Chapter 44 - Aurelia

Aurelia

Iwake up with a start, a feeling of dread winding its way through my chest. I rub at my sternum and find myself sweaty.

Morning light glows around the border black curtain as I blink at my surroundings.

My pack is here: Savage, Lyle, Scythe and Xander all lie in a tangle on the bed.

They are returned to me, alive and with all their limbs.

Savage growls and licks my knee, nuzzling me as if he senses my sudden discomfort. I can’t help but see and feel that my heart is almost complete. That my pack is missing its final member. Its worst member?

But his hands had been gentle on mine that one night.

His voice soft. His shadows softer. I grimace, struggling to understand this feeling—a feeling that cannot be right or true.

Ghoul is my father’s most prized possession.

His most effective weapon. The highest of the seven generals.

He would be sworn to him as all his servants are sworn to Mace Naga.

To obey every order to the death. And yet he can’t help but seek me out.

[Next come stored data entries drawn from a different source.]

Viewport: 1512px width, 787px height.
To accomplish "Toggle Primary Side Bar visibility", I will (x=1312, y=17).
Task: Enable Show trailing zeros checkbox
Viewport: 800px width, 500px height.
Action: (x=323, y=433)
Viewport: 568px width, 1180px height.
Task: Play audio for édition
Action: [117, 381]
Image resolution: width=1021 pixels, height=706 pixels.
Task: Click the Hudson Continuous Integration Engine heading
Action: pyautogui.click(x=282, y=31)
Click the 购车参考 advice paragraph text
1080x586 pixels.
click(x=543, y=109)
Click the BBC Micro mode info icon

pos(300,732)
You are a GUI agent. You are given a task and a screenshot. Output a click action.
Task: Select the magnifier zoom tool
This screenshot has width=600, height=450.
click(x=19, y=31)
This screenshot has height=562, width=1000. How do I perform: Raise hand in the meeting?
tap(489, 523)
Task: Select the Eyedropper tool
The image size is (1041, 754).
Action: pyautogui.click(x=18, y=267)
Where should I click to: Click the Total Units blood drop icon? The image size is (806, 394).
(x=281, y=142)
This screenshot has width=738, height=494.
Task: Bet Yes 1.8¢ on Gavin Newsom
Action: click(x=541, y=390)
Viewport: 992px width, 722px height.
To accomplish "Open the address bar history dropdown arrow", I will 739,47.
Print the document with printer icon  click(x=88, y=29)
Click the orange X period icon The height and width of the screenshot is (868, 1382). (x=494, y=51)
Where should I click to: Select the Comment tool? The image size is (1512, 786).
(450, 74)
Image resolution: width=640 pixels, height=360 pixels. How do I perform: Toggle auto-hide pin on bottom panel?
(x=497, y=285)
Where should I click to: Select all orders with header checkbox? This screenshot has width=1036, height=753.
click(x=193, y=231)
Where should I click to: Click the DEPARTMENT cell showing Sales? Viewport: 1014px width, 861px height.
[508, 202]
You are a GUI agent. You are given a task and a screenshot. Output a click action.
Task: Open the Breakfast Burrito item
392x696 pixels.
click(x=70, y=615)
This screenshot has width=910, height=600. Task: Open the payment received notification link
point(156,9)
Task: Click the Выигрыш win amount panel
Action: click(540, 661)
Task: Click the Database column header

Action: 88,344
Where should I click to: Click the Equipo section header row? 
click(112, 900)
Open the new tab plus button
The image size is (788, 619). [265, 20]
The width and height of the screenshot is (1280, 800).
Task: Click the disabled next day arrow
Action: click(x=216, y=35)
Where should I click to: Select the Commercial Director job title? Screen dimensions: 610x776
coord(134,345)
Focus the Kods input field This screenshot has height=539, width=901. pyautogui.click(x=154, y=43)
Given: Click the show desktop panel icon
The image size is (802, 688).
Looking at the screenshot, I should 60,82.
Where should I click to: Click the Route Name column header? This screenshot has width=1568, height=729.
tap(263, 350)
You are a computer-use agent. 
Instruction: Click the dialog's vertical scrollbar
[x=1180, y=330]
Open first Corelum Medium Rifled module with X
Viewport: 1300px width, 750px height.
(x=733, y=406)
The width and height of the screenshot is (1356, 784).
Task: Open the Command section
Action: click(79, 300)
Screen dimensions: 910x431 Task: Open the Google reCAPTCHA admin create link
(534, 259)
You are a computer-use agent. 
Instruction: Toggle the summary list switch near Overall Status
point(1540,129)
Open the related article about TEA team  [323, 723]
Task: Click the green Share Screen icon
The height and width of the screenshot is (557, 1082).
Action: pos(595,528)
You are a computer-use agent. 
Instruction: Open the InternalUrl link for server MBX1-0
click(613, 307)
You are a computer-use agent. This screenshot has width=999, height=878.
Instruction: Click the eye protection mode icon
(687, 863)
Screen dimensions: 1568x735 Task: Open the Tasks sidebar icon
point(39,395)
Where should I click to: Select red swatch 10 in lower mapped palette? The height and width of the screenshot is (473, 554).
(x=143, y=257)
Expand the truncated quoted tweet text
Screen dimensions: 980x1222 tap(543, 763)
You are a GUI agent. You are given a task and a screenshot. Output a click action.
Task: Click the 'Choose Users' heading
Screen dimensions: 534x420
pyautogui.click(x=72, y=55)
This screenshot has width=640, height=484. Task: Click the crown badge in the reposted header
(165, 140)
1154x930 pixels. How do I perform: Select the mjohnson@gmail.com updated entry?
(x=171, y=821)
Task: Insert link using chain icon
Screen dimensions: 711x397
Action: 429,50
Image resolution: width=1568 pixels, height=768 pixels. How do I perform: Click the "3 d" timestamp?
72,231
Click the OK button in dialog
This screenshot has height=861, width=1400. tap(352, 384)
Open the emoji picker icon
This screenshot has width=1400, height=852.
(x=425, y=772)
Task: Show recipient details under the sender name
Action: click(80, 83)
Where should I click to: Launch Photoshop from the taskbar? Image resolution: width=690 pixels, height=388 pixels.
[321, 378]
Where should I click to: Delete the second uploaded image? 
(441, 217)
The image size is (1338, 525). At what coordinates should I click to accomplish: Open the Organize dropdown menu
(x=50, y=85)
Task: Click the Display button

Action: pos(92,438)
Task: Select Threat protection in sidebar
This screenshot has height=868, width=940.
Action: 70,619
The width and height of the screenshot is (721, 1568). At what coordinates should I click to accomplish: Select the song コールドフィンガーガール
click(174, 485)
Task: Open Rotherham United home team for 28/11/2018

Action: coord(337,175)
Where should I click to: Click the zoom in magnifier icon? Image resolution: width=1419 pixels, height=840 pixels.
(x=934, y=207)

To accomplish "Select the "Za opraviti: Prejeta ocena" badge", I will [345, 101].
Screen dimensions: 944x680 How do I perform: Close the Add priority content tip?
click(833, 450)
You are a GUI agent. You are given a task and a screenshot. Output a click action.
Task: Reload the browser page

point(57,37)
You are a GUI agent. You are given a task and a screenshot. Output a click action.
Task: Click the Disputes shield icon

Like I can’t help but…regret not going with him last night.

Lyle rolls into my lap, his long, golden hair draping across my legs. I run my fingers through the light threads, and it soothes me as much as it does him. My lion’s purr rumbles across my thighs.

“You’re thinking hard about something, I can tell,” Xander’s drawl is heavy with sleep. “Don’t tell me the basilisk bastard got to you.”

I cast him a side-eye from where he rests behind Scythe. “How did you even know?”

He smirks. “When you think you’re not being watched, your face is an open book. When you first got to the academy, I thought it was just a side effect of you being isolated for so long. But now…well, when you’re as powerful as you are, why bother hiding anything?”

I scowl. “There are people after me—the bastard basilisk being one of them.” And I definitely guard my face when I’m around him.

“He’s going to betray you,” Xander says flatly. “You know that, right? Whatever regina feelings you end up having for him won’t matter in the end because he’s sworn to your father.”

“I bet these were the types of things you said to Scythe and Savage when I first got here,” I grumble. In a deep voice, I mimic him. “Don’t trust her, she’s crazy. She’ll betray you. She’s nuts and evil.” Xander is silent for so long that I turn to stare at him. “It was, wasn’t it?”

He closes his eyes. “You’re right. But we didn’t know you then. We know Ghoul. And he is nuts and evil.”

I rub my face. “I’m so confused.”

“Aurelia.” The note of alarm in Xander’s voice makes me raise my brows.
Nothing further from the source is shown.